May I have the lines from the one containing "Click the calendar" to the end of the entries, returned exactly and with nothing else?

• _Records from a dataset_

★ ★ ★ ★

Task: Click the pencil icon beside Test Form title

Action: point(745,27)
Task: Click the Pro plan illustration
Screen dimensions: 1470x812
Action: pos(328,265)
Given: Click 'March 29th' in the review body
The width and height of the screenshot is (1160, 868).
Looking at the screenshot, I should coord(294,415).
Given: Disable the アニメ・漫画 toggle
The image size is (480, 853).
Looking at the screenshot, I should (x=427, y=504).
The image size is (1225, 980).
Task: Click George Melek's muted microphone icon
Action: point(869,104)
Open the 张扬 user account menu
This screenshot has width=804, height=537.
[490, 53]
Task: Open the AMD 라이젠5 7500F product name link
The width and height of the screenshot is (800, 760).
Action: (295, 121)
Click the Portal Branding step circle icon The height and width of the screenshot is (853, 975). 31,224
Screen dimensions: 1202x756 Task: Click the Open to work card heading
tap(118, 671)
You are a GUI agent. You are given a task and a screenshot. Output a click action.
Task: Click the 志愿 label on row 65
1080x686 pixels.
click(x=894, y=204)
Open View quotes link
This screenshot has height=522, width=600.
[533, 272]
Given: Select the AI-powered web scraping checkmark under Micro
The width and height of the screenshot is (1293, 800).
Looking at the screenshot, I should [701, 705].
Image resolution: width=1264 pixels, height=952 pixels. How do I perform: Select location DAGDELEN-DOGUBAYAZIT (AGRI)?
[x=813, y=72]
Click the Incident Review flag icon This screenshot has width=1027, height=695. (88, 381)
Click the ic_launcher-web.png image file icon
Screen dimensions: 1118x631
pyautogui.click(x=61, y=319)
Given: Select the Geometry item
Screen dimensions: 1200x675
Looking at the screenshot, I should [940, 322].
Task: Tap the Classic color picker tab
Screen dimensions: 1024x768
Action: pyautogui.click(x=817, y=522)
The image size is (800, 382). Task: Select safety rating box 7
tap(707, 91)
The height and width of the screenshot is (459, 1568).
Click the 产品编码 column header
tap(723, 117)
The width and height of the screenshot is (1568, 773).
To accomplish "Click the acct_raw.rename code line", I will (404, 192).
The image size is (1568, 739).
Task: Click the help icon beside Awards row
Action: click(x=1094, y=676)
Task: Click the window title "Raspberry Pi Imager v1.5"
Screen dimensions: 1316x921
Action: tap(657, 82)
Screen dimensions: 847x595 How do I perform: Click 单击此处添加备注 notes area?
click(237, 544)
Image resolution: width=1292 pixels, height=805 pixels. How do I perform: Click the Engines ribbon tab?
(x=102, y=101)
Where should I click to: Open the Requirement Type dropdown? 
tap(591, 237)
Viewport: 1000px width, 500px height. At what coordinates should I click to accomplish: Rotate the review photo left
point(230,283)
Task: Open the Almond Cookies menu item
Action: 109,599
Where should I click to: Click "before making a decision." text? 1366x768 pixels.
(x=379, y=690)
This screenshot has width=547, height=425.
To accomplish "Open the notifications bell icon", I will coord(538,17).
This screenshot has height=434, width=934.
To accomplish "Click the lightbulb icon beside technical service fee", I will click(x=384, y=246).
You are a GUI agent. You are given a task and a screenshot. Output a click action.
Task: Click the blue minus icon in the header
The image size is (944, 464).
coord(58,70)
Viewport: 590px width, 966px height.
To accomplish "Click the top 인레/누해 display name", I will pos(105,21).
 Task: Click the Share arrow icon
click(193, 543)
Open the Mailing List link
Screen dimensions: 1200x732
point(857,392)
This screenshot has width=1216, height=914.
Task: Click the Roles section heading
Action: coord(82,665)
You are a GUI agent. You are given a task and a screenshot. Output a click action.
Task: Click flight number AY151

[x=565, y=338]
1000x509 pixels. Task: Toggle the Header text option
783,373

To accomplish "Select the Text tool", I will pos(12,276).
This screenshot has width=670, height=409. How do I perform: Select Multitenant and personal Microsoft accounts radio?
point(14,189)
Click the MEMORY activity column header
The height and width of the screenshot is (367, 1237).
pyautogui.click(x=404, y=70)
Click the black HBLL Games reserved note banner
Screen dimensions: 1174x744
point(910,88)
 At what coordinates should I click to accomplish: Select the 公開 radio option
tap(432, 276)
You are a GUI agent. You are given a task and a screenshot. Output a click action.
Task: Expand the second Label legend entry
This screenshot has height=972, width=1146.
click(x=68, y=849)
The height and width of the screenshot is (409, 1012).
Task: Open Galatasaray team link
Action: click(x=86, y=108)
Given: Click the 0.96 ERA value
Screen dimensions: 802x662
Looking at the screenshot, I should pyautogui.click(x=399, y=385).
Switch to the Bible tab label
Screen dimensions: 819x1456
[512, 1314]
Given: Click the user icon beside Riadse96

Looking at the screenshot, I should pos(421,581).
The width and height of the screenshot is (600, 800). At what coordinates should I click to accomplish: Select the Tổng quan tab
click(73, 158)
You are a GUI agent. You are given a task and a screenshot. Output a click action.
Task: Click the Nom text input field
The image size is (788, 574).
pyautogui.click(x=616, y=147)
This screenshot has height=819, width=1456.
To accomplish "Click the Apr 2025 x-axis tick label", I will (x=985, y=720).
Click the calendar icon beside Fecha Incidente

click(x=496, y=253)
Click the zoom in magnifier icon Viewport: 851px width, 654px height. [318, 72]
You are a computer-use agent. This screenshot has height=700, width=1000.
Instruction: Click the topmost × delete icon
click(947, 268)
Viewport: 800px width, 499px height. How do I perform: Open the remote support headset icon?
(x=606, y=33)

★ ★ ★ ★

• _RESPONSE AREA_
Click the calendar icon beside Fecha Incidente

click(x=496, y=253)
Click the zoom in magnifier icon Viewport: 851px width, 654px height. [318, 72]
You are a computer-use agent. This screenshot has height=700, width=1000.
Instruction: Click the topmost × delete icon
click(947, 268)
Viewport: 800px width, 499px height. How do I perform: Open the remote support headset icon?
(x=606, y=33)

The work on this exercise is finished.